How do you begin to answer that question? I thought I had a good idea of what I was getting myself into when I signed up to walk 60 miles in three days. I knew it would be work and that it would be emotional, but nothing could fully prepare me for the experience.

I trained for this event with lots and lots of walking, including back to back long walks and a weekend camping trip with my team to get a taste of walking miles three days in a row. That was a good preparation for the physical part of the walk. I knew I could walk at least the bulk of the distance, and I knew how to prepare my feet and what to carry. I was physically equipped as much as I could be.

The emotional side, though, was impossible to fully anticipate. Some of the highlights for me:

- Writing the names of the people I have lost to breast cancer on the memorial flag and then watching it being raised at opening ceremonies was even more emotional than I expected. So many names, so many reasons for walking.
- Feeling such pride in seeing team members who are survivors carry flags and hearing my trainer speak about why she walks in opening ceremonies.

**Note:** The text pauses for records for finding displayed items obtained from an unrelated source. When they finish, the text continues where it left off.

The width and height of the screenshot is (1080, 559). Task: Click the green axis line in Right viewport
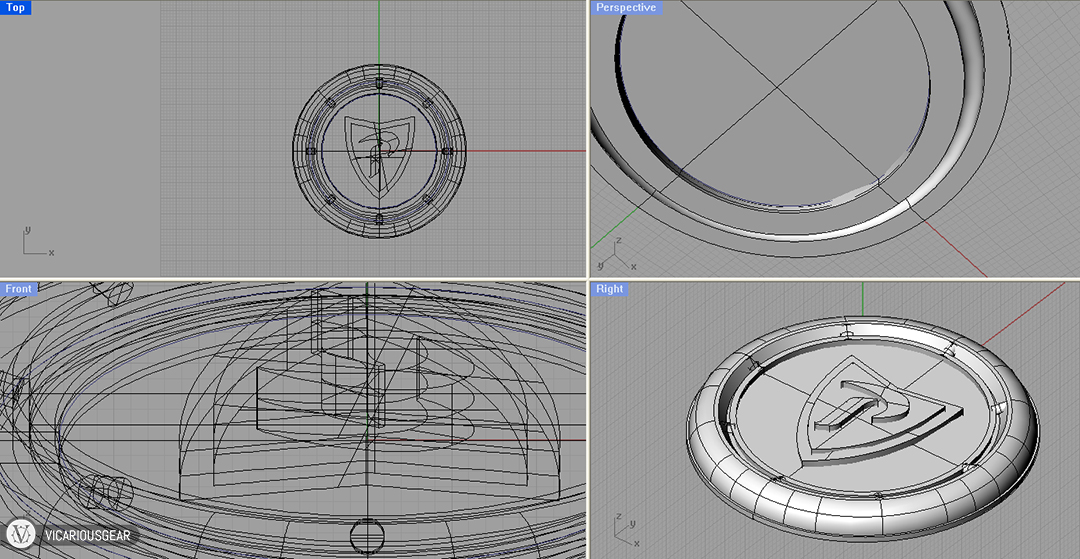862,300
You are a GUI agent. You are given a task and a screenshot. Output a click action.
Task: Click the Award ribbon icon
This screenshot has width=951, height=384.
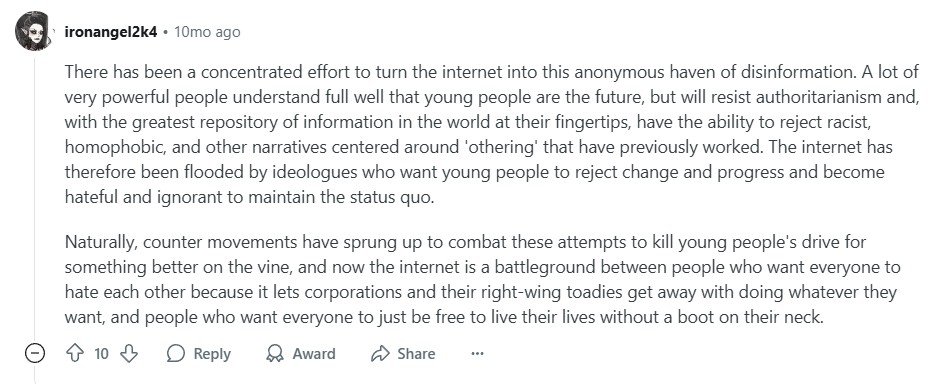click(x=275, y=353)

- Crossing the I-90 bridge and trying to get waves and honks from commuters as we walked became a game that that made the l-o-n-g walk across seem much shorter.
- Arriving at Marymoor Park and getting our tent set up and decorated was a bit rushed, but our 'decor' (fluorescent and multi-colored bras on top, a leopard print mat out front) made it easy to locate our tent easy to find in the sea of pink tents.

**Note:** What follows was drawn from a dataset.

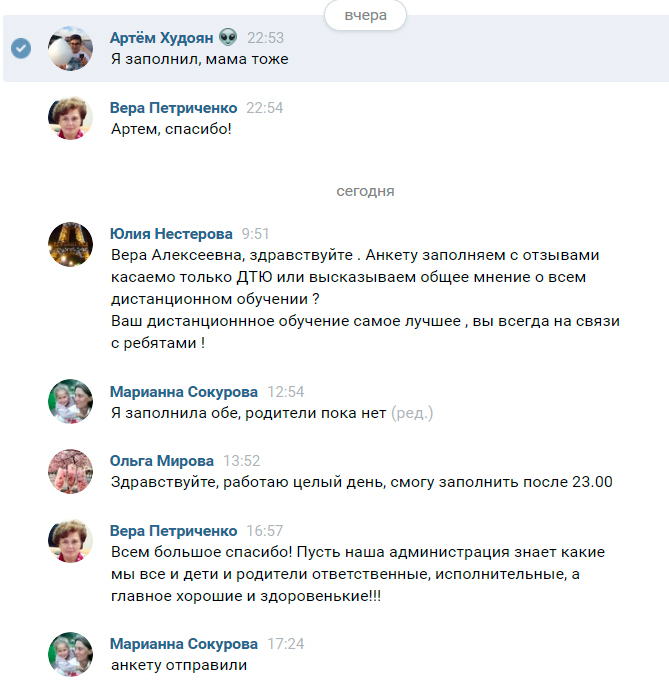Open Ольга Мирова's profile name
669x689 pixels.
pyautogui.click(x=162, y=461)
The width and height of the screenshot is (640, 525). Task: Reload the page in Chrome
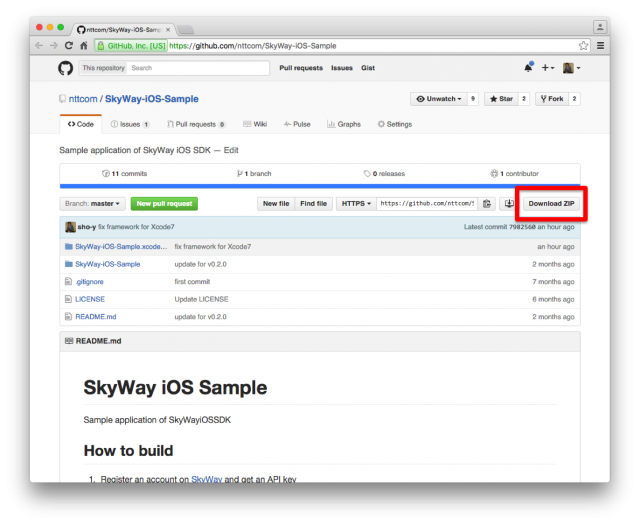[69, 45]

- The simple pleasures of a hot meal, hot shower, and a nice foot soak in sweet-smelling salts refreshes body and spirit.

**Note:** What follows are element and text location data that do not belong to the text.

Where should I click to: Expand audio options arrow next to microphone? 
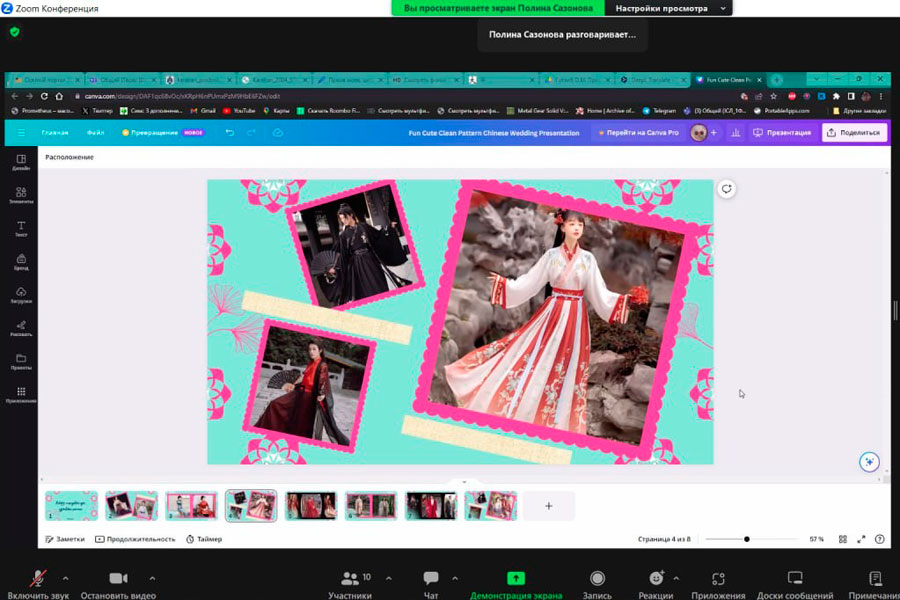66,578
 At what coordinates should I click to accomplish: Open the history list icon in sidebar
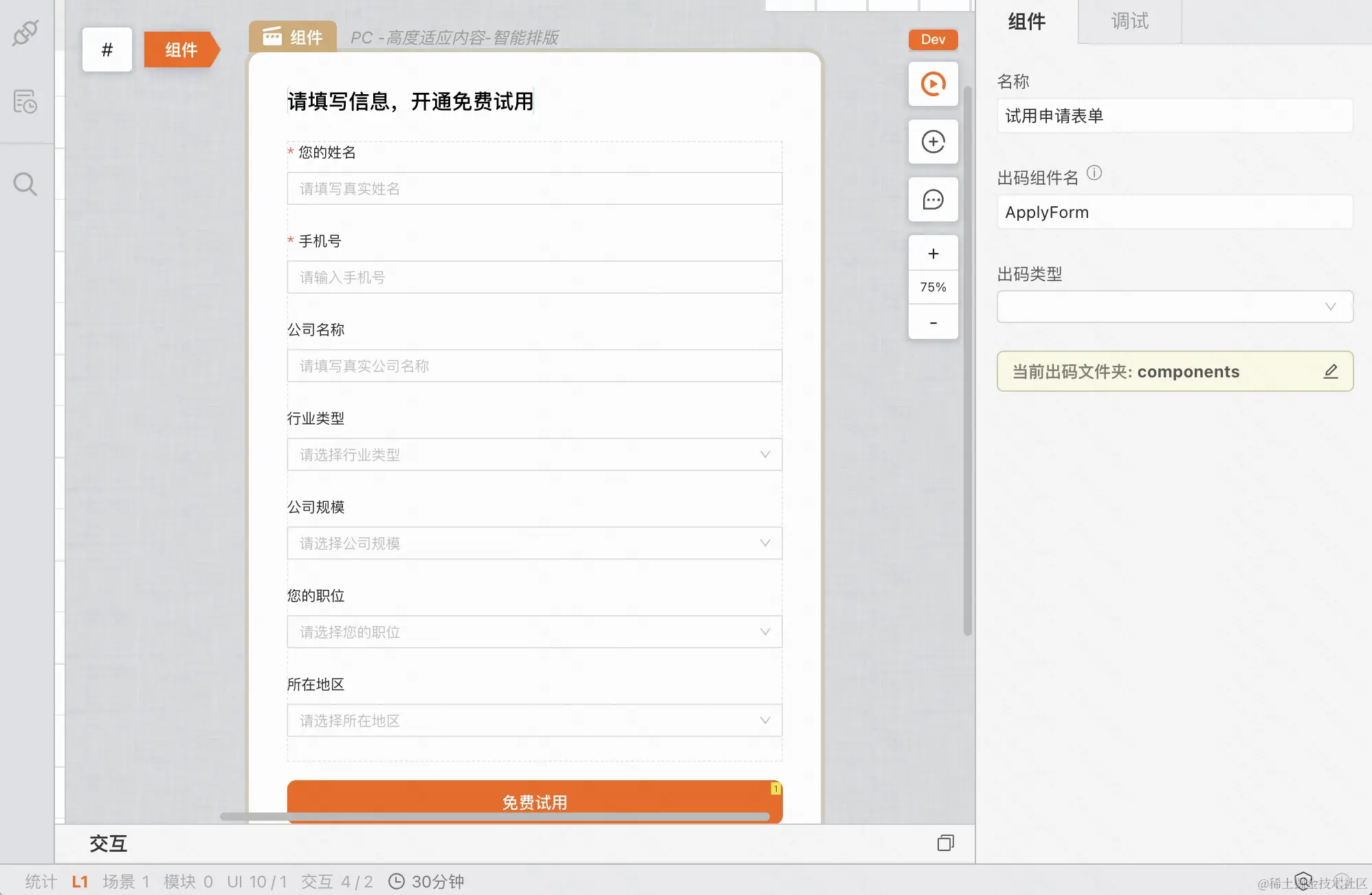[x=25, y=102]
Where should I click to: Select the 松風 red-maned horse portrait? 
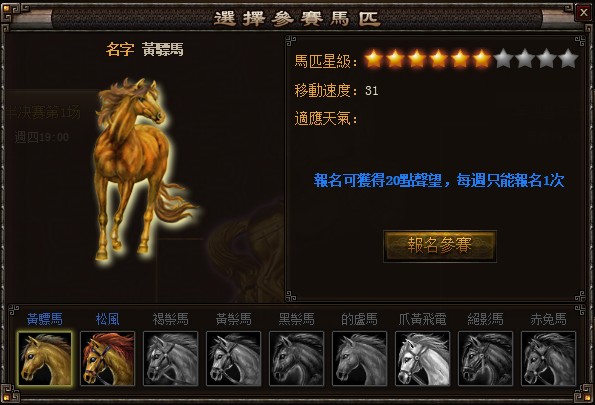(x=107, y=358)
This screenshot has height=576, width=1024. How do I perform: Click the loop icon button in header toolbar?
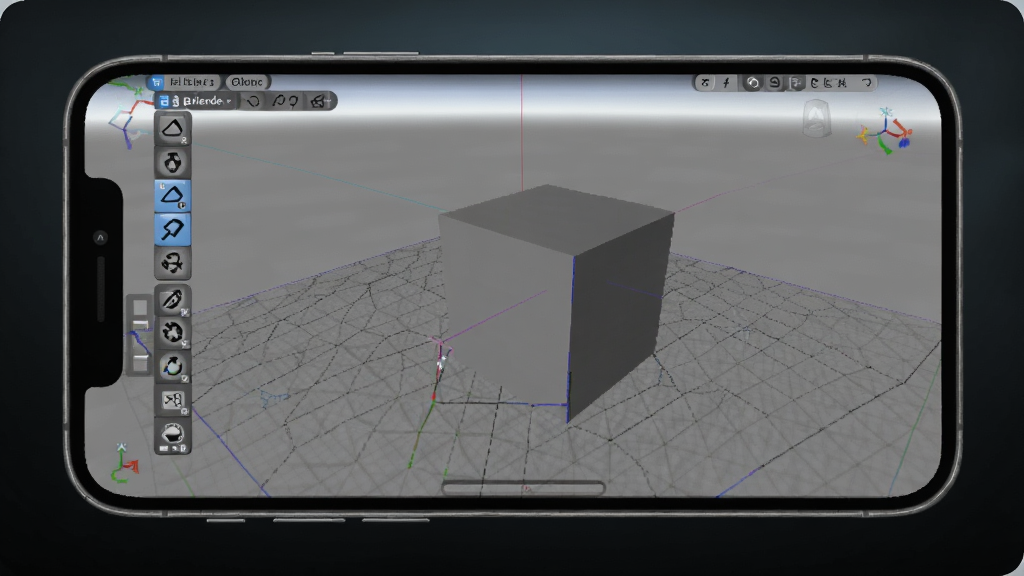253,101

- Walking with a stranger on the second day who was in pain but determined to continue provided a little distraction for her and me both.
- It is better to prepare for the worst and pray for the best; the weather forecast for the whole weekend was dismal, but days 1 and 2 were beautiful, and the rain held off for the most part until well into day 3.
- Sometimes it's better to not look too far ahead to anticipate what is coming, especially if what is coming is a huge hill (or three) or the rain starts in.
- Talking to new people along the way provides a reminder of how important what we are doing is; standing in line at a porta potty, a woman mentioned she had lost some toenails. She had nearly been pulled by medical, but since she had lost toenails during chemo, she was determined to finish. She convinced medical to let her continue, because it was more important to her to do the walk than it was to protect her toes.
- Seeing women who were bald from chemo out there walking made being wet and cold on the last day seem extremely unimportant.
- Walking through cheering stations, both official and unofficial, seeing signs and hearing cheers for us was both motivating and humbling; how do you react to signs that say things like I am a survivor because you walk?

I could go on and on, but hopefully that gives you a glimpse. Was it hard? Yes, probably the hardest thing that I have done. While I was able to avoid any blisters, my feet and particularly my heel will be barking for some time. The effect on my body is temporary; the effect on my life is forever. Was it worth it? Absolutely; as a team, we raised over $155,000 for the Komen Foundation, and Seattle as a whole raised over $3 million. I couldn't have done this without the training, help, and encouragement of my teammates. Together, we DO make a difference.